80.) The Muse, by Jessie Burton -- The follow-up to The Miniaturist, which I own but haven't read, and wouldn't necessarily run out to read on the strength of this. I enjoyed it while I was reading, but after finished find myself liking it less the more I think about it. It's dual-narrative, with the story divided between 1960s London and 1930s Spain, and the characters Odelle (an immigrant from Trinidad living in London) and Olive Schloss (a 19 year old painter), with Odelle gradually puzzling out the mystery around the unusually powerful painting left to Odelle's boyfriend Lawrie.

The whole plot hinges on a couple of fairly big coincidences, and I can't tell if one of the twists at the end was supposed to surprise me or not. Nor am I sure how I was supposed to feel about Olive: by the end I found myself actively disliking her because of how jaw-droppingly selfishly she behaved, and I didn't really feel that the story acknowledged that behaviour in any significant way.

Now I'm just starting The City of Brass, by SA Chakraborty, the first in a YA fantasy series set in an alternate version of Cairo. I like it so far, readable, with a likeable protagonist, and the setting looks promising so far.

clarabellski · 10/10/2018 12:06

Flowers Annandale

I kept reading 'On Golden Hill' and thinking you all meant 'On Golden Pond' but confused because the plot sounded different! Confused

Just finished 35. Fat Is a Feminist Issue, Susie Orbach I imagine this book was shocking when it was first published. Whilst not shocking any more, is still relevant and I'd love to force all women to read it regardless of size/shape!

MuseumOfHam · 10/10/2018 12:24

Annandale Flowers

  1. Gone Tomorrow by Lee Child A mid -series Jack Reacher. I'm reading these in no particular order just as I come across them in the library etc. Lee Child says that's ok, I checked. This one is set in New York, which doesn't seem Reacher's natural habitat, I prefer the drifting through small town America type ones. What I do like about this series is that some books are in the third person and some in the first. This one is first person. It doesn't make a huge difference to the style, but it means you only know what Reacher knows, and I like the way he is realistic about his own strengths and weaknesses, e.g he knows that digital technology has left him way, way behind. The action sequences are always very well choreographed and described too. A lot of inferior thrillers leave me thinking 'yeah right, that could never happen', whereas these make me believe and clearly visualise it all, whether it's technically physically possible or not.
AliasGrape · 10/10/2018 13:57

@Satsuki I must have been! Grin

Indigosalt · 10/10/2018 17:03

Corvus funnily enough I decided not to read The Muse after The Miniaturist was a DNF for me last year. Many people I know IRL loved it though!

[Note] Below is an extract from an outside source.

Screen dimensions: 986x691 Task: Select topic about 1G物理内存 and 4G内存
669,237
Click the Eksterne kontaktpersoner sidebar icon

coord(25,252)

Piggywaspushed · 10/10/2018 17:38

I liked The Muse actually even though I didn't like The Miniaturist. The Muse tells more of a story. I do agree with your review though corvus especially the bit about hindsight!

ChessieFL · 10/10/2018 18:28

I read The Miniaturist earlier this year and wasn’t that impressed, but I think I already have The Muse on my kindle somewhere so will probably read it at some point.

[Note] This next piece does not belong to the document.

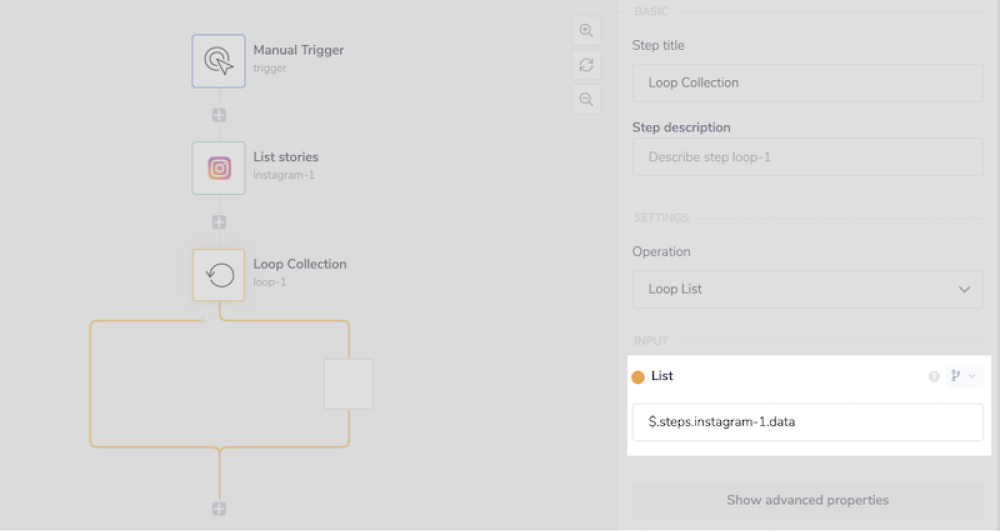Click the orange dot beside List

pos(638,377)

Cherrypi · 10/10/2018 20:00
  1. Transcription by Kate Atkinson
    It was ok not her best. I also was confused by the male characters. Loved the setting.

  2. Plum by Holly McNish
    A great collection of poetry. Some funny, some poignant. I really enjoyed them. Any recommendations of similar poets?

  3. The end we start from by Megan Hunter
    A woman has a baby just as London is flooded and evacuated.
    This a short lyrical book with some great reflections on that newborn stage and breastfeeding. Definitely a page turner. Just using an initial instead of a character name is a bugbear of mine as I get them confused but apart from that I loved it.

Terpsichore · 10/10/2018 20:18

I've managed to put a bit of a sprint on and finished two books that have been hanging around for a while - both part of long-running series:

69: Insidious Intent - Val McDermid
In the distant past I've read a good few of these books featuring detective Carol Jordan and profiler Tony Hill; they've been made into a TV series and while I hadn't read the previous book in the sequence, it was easy enough to pick up. This was very readable but terribly cliched and the ending was....err, I won't say more because Val McD adds a note asking people not to give it away, but it didn't really convince me (Sorry Val - you were great on University Challenge Wink)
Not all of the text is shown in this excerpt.